> [EXERCISE SET]
**a)** In the text on Scully and Daniel Waterston, what is the name of Waterston's daughter?
**b)** Update the part of the text on Scully and Daniel Waterston that opens with the words "Spiritual healing, in" and closes with "miraculous healing included.", putting "eternal life" in place of "immortality".
**c)** Translate this sentence from the text on Scully and Daniel Waterston into Spanish: "If Death is giving Daniel Waterston a second chance, it's up to him to turn it from a curse to a blessing."

> [SOURCE]
____________

Fate, again, comes to the fore: Mulder sent Scully on an errand for his case-- a loop to Never Again's disgruntled feelings and "orders"-- but that informant taught Scully how to heal herself and "let go." Scully was subsequently drawn to spiritual healing, and brought in a healer to save Waterston before he succumbed to his heart condition.
Spiritual healing, in this case, becomes another word for Death's lesson: thwarting Fate by accepting it. Fellig threw away his life and his happiness by first sacrificing someone else's, Scully was given immortality through Fellig's sacrifice, Colleen Azar saved her own life from self-destruction; and Daniel Waterston is given a second chance because of Fellig, Scully, and Colleen's shared lesson and redemption. And thus, we arrive at the moment of Daniel Waterston's recovery-- or, rather, the moment Scully's immortality is passed on to Daniel, miraculous healing included.
all things ends on the conclusion to Scully's arc, not Waterston's; but reconciliation and change loom largely in the form of his daughter Maggie. If Death is giving Daniel Waterston a second chance, it's up to him to turn it from a curse to a blessing.

____________

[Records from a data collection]
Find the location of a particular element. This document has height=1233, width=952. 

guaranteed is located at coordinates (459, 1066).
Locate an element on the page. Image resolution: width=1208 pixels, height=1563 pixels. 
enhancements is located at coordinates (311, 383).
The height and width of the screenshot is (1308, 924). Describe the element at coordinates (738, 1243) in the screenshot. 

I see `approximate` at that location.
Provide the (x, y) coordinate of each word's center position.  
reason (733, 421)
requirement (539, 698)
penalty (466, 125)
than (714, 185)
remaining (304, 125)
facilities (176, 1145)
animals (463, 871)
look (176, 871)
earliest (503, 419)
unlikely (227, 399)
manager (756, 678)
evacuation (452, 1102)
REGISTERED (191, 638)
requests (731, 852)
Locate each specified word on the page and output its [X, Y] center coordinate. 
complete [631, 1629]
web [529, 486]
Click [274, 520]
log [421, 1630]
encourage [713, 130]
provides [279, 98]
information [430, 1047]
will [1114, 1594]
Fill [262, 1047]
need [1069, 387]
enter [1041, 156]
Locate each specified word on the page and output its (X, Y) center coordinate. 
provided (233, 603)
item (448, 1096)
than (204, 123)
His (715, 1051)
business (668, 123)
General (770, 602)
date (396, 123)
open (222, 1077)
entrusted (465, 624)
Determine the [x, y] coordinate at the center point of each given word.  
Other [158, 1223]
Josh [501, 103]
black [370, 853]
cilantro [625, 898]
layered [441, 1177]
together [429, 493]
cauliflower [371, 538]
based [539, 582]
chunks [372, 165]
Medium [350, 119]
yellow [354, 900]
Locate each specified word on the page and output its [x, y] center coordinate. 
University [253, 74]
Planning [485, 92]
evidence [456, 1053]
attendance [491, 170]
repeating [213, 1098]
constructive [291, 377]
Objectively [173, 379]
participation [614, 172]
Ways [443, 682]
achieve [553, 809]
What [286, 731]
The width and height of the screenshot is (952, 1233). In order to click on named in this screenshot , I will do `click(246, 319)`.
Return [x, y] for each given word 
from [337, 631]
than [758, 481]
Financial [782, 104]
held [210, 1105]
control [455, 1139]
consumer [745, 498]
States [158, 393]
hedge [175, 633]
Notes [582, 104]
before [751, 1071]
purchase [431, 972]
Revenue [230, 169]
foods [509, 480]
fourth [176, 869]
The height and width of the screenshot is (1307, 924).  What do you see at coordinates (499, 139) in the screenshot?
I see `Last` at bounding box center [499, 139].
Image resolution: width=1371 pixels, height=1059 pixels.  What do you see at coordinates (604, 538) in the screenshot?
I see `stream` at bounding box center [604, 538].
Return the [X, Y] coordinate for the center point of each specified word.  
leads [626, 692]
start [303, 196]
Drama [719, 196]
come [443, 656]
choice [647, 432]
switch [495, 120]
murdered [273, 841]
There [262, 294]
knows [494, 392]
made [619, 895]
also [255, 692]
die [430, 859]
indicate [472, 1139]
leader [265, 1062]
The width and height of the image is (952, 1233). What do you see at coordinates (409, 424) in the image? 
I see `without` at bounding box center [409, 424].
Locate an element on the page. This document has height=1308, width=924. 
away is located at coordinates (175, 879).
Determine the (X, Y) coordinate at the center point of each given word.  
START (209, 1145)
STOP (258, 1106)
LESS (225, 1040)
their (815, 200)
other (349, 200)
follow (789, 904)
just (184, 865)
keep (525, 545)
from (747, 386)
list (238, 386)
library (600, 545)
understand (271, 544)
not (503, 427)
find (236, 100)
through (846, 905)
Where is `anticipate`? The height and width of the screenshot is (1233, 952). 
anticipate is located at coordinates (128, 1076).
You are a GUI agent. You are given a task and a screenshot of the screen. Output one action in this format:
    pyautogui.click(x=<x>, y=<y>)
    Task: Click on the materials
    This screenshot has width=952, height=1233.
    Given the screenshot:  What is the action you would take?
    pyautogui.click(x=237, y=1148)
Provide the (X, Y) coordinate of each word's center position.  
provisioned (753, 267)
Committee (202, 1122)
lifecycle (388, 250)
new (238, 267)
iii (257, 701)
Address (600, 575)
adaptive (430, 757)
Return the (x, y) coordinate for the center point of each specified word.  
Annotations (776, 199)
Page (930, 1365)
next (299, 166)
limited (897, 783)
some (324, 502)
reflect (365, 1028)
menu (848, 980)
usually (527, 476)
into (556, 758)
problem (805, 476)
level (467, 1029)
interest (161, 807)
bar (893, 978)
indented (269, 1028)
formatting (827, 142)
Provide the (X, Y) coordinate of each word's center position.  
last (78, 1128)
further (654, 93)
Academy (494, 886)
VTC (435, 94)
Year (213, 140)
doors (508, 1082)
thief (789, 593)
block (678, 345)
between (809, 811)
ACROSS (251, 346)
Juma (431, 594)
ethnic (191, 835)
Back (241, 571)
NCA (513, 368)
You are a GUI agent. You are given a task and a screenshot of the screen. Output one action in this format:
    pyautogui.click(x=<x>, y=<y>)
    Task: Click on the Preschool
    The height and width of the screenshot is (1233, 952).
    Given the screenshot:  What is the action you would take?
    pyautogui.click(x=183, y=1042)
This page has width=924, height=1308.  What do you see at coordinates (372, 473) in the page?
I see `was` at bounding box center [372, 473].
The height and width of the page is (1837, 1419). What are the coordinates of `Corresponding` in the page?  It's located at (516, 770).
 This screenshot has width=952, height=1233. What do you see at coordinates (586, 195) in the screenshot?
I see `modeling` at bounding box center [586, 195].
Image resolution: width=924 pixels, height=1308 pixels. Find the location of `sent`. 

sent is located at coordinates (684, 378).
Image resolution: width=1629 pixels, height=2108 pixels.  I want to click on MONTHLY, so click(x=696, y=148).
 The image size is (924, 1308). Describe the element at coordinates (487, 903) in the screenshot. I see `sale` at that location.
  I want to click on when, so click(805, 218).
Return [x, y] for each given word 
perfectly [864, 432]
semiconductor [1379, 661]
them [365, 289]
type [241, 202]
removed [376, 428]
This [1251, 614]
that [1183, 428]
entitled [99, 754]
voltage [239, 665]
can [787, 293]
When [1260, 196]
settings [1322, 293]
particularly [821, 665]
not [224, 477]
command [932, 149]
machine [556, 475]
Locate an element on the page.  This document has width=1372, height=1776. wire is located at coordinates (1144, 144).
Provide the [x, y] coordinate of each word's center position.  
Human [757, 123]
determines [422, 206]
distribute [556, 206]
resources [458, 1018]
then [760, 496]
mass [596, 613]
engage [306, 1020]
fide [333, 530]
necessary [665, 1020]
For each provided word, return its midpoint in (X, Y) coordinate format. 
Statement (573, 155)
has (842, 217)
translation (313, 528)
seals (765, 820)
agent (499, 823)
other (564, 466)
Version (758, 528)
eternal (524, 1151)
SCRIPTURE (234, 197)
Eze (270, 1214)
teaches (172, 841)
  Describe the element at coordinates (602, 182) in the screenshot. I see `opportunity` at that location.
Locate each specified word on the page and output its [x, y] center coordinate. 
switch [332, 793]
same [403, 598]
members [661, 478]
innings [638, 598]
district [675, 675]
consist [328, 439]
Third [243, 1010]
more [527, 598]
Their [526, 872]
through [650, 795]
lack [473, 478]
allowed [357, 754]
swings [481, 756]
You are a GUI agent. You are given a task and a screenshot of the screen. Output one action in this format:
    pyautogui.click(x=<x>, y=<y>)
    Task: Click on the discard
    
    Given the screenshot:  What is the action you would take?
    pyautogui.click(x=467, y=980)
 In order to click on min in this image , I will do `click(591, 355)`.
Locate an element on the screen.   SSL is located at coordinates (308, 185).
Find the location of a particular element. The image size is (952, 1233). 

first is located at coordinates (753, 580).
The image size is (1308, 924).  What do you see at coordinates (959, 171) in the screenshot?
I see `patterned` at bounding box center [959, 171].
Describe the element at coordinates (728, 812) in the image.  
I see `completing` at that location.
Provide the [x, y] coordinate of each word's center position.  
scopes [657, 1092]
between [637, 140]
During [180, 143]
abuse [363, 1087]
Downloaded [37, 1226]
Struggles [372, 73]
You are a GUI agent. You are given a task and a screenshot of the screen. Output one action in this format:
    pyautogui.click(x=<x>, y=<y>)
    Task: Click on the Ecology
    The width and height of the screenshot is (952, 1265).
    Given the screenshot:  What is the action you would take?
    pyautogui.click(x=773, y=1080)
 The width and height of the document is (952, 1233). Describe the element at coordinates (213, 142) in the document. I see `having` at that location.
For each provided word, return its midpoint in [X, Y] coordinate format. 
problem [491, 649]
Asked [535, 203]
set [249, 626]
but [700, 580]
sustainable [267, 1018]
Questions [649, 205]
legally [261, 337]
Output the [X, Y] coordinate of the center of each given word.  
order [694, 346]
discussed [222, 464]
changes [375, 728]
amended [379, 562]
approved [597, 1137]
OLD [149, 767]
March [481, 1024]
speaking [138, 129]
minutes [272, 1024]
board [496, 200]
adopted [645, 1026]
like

____________

> [OUTPUTS FOR THE TASKS]
**a)** Maggie

**b)**
Spiritual healing, in this case, becomes another word for Death's lesson: thwarting Fate by accepting it. Fellig threw away his life and his happiness by first sacrificing someone else's, Scully was given eternal life through Fellig's sacrifice, Colleen Azar saved her own life from self-destruction; and Daniel Waterston is given a second chance because of Fellig, Scully, and Colleen's shared lesson and redemption. And thus, we arrive at the moment of Daniel Waterston's recovery-- or, rather, the moment Scully's eternal life is passed on to Daniel, miraculous healing included.

**c)** Si la Muerte le está dando a Daniel Waterston una segunda oportunidad, depende de él convertirla de una maldición en una bendición.